Unmaking Angas Downs: History and myth on a Central Australian pastoral station
Melbourne University Press, $39.99 pb, 287 pp
On Anangu Country
In Unmaking Angas Downs, researcher and writer Shannyn Palmer seeks to understand why a derelict pastoral station in Central Australia, once a hub for First Nations people and a popular tourist destination en route to Watarrka Kings Canyon, was abandoned. Established by white pastoralist Bill Liddle in the late 1920s, Angas Downs is 300 kilometres south-west of Mparntwe Alice Springs at a place known as Walara to Anangu. Curious about the shifting fortunes of Angas Downs, Palmer travels to Walara to uncover the ‘histories that are obscured by the single, fixed idea of the pastoral station’.
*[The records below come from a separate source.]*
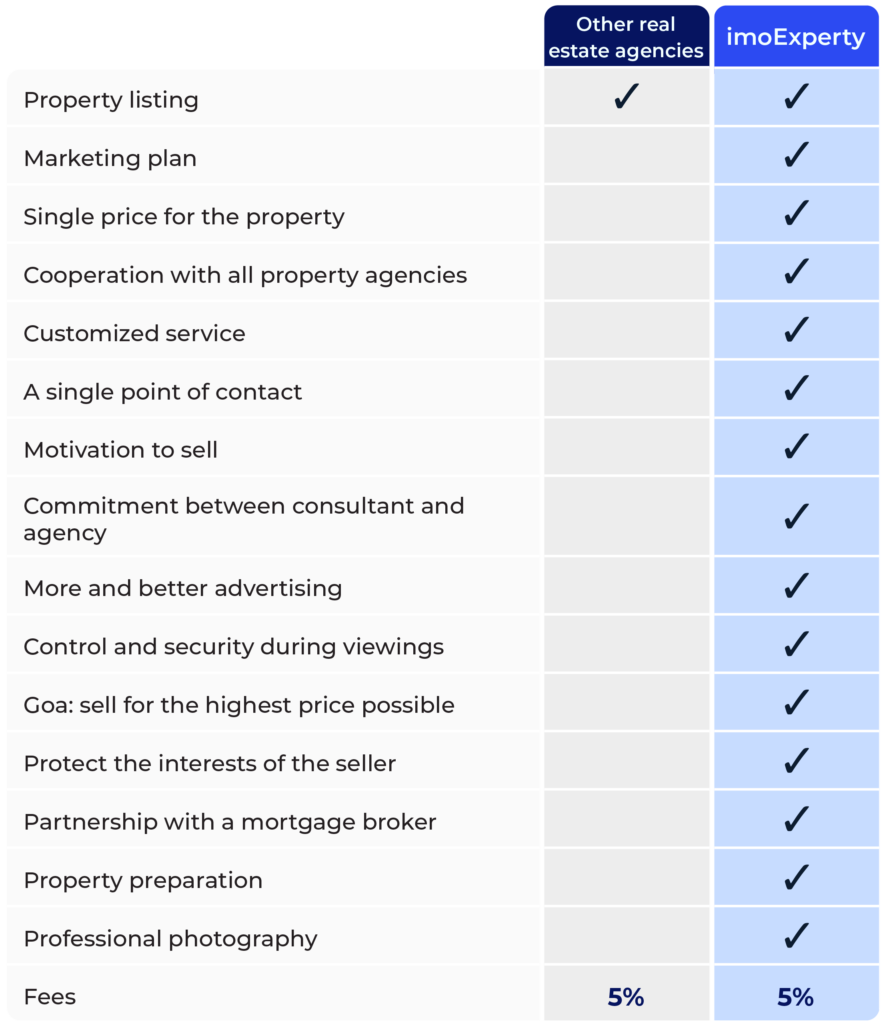
Task: Click checkmark for Single price for the property
Action: point(796,213)
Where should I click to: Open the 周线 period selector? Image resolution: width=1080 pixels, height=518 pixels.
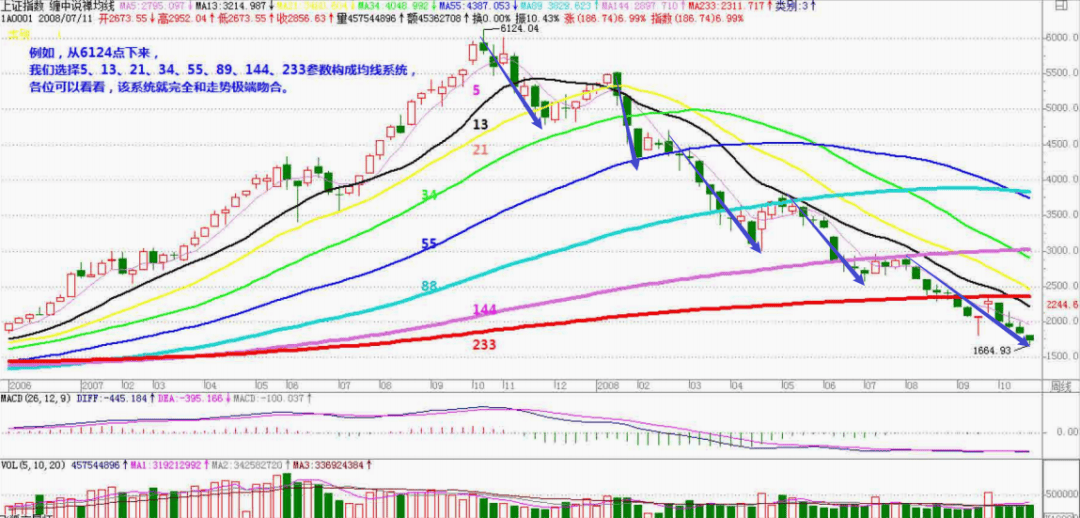tap(1061, 385)
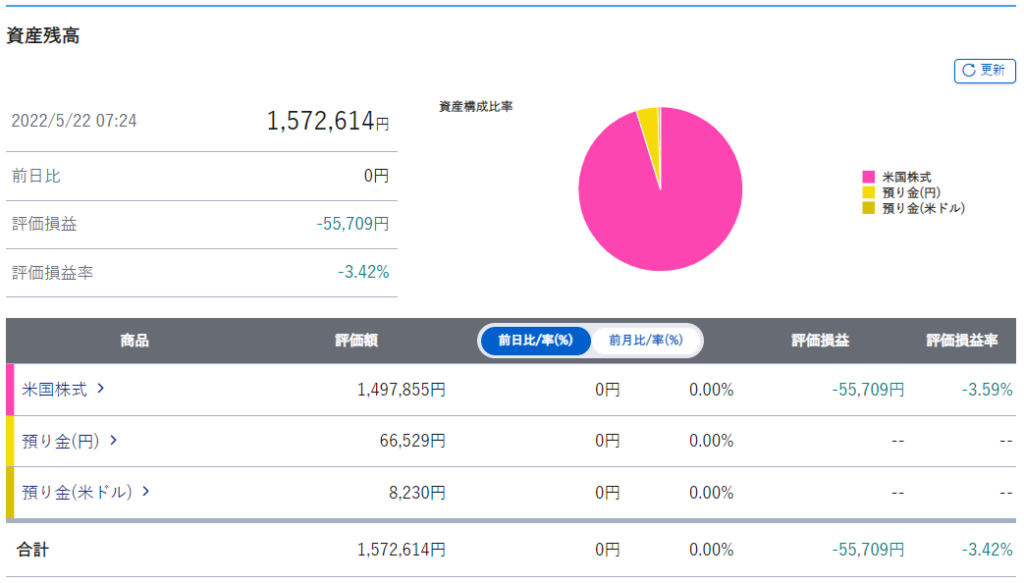This screenshot has height=583, width=1024.
Task: Select the 前日比/率(%) toggle option
Action: click(535, 340)
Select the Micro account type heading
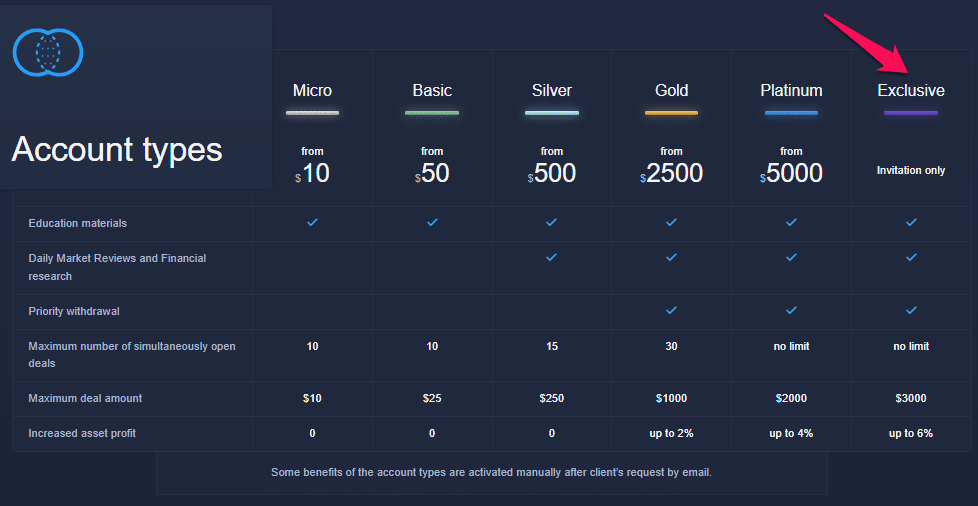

Unmaking Angas Downs is a recalibration of Central Australian history spanning the seismic shifts in Indigenous–settler relations during the mid-twentieth century, from the pastoral era through the assimilation period’s ‘ration times’ and welfarism’s ‘sit-down times’, the expansion of tourism, to the emergence of self-determination and the return-to-Country movements. The effect of Anangu stories, recounted to Palmer and included here, is an unravelling of station mythology with its romanticised conceptions of Territorian life during the twentieth century.